MATERIAL SUPPLIED —
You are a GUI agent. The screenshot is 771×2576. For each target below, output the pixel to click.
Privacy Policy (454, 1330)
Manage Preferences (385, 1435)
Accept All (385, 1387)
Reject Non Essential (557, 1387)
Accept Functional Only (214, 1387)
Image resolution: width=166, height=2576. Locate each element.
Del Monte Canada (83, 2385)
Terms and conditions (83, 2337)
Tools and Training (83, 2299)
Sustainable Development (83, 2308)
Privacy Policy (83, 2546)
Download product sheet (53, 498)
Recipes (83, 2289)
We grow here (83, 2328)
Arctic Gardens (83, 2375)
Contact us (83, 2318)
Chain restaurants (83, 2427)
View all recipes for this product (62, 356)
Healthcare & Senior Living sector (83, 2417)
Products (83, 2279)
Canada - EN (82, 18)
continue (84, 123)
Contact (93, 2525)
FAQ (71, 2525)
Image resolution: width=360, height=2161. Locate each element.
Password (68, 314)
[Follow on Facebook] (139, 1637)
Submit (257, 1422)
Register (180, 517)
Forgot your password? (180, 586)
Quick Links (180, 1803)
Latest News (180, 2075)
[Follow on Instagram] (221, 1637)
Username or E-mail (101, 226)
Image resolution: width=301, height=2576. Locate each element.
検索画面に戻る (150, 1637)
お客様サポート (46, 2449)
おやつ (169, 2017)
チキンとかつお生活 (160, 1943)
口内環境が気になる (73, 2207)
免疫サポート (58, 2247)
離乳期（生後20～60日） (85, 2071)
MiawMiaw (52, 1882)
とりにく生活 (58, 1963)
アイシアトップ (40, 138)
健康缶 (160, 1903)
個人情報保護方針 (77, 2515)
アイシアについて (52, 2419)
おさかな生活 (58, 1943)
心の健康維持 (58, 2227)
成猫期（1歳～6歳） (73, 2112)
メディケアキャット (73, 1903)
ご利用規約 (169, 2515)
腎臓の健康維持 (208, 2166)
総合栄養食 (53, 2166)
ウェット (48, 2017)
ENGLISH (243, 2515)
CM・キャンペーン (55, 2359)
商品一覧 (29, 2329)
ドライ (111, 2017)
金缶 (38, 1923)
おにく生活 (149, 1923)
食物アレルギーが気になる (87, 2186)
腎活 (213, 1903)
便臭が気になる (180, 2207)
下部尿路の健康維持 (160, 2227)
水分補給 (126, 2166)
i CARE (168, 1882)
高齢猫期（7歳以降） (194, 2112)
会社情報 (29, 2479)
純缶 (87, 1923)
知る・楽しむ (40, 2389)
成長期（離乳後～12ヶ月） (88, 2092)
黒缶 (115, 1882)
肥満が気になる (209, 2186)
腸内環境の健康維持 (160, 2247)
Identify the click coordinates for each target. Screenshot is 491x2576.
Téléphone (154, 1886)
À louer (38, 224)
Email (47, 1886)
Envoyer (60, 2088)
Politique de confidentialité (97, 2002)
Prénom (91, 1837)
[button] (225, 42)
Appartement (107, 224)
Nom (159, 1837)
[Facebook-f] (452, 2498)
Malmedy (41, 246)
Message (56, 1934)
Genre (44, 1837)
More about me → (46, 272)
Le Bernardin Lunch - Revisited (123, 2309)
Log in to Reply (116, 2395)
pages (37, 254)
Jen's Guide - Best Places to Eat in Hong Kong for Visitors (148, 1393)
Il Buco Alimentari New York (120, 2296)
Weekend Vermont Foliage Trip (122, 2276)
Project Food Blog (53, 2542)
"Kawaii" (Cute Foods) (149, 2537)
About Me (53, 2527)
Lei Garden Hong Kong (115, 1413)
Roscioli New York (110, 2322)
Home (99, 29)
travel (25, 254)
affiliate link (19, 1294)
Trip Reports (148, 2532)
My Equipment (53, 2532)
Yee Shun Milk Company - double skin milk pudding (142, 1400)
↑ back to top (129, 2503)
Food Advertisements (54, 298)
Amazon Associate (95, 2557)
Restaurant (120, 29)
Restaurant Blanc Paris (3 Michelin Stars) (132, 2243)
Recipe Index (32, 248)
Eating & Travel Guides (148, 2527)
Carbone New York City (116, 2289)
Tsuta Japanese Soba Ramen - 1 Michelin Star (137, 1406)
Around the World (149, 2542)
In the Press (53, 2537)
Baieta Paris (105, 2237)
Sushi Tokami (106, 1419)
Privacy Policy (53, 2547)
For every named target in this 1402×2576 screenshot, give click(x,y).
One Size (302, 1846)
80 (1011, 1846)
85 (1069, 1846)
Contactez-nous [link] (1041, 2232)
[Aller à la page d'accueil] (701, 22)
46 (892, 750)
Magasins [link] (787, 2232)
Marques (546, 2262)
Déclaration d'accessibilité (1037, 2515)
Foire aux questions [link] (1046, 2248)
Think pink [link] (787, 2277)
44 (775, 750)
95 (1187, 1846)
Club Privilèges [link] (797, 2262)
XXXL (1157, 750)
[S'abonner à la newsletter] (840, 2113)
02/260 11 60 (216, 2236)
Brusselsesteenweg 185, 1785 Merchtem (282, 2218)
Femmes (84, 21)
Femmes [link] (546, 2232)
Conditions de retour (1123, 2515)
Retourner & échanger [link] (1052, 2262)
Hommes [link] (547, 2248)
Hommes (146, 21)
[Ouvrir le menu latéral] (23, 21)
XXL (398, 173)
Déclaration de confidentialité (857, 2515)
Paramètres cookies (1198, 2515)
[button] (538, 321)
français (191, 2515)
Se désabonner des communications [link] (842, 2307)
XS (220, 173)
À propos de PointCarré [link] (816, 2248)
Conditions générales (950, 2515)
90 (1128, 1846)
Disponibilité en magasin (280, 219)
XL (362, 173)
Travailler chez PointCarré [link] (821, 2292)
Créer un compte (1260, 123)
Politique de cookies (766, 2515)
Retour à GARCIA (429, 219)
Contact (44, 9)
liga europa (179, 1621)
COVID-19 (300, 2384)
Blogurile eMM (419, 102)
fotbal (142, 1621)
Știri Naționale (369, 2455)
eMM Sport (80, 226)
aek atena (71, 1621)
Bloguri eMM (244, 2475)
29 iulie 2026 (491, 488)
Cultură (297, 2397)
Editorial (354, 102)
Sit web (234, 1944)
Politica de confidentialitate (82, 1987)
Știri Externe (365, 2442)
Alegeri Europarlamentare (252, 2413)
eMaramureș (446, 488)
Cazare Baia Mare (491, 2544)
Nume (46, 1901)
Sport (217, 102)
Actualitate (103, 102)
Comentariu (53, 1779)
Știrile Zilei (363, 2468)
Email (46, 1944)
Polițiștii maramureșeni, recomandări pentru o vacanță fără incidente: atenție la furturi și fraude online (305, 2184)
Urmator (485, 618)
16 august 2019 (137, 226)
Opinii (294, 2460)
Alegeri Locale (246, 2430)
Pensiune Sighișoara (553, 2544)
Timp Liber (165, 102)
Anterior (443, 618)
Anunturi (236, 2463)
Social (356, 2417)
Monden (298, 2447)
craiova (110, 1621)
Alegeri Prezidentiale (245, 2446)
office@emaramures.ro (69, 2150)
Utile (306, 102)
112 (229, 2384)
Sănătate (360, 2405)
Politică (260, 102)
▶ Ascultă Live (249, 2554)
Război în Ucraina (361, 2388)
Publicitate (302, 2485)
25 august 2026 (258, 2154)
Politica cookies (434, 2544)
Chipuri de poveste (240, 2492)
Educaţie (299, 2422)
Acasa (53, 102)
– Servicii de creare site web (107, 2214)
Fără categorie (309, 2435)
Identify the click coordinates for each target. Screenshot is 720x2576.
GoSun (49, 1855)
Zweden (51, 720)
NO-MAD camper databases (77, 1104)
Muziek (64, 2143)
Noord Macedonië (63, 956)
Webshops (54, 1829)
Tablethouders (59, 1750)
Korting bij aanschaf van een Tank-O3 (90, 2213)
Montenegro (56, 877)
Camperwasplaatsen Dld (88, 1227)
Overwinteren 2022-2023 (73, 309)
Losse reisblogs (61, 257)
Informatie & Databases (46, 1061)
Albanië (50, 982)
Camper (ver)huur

WORK REQUEST — Going from the line that has "Camperwasplaatsen Dld (88, 1227)" through the last line of the entries, retype each line exactly as given and add nothing.

RESPONSE FOR THIS EXERCISE —
Camperwasplaatsen Dld (88, 1227)
Overwinteren 2022-2023 (73, 309)
Losse reisblogs (61, 257)
Informatie & Databases (46, 1061)
Albanië (50, 982)
Camper (ver)huur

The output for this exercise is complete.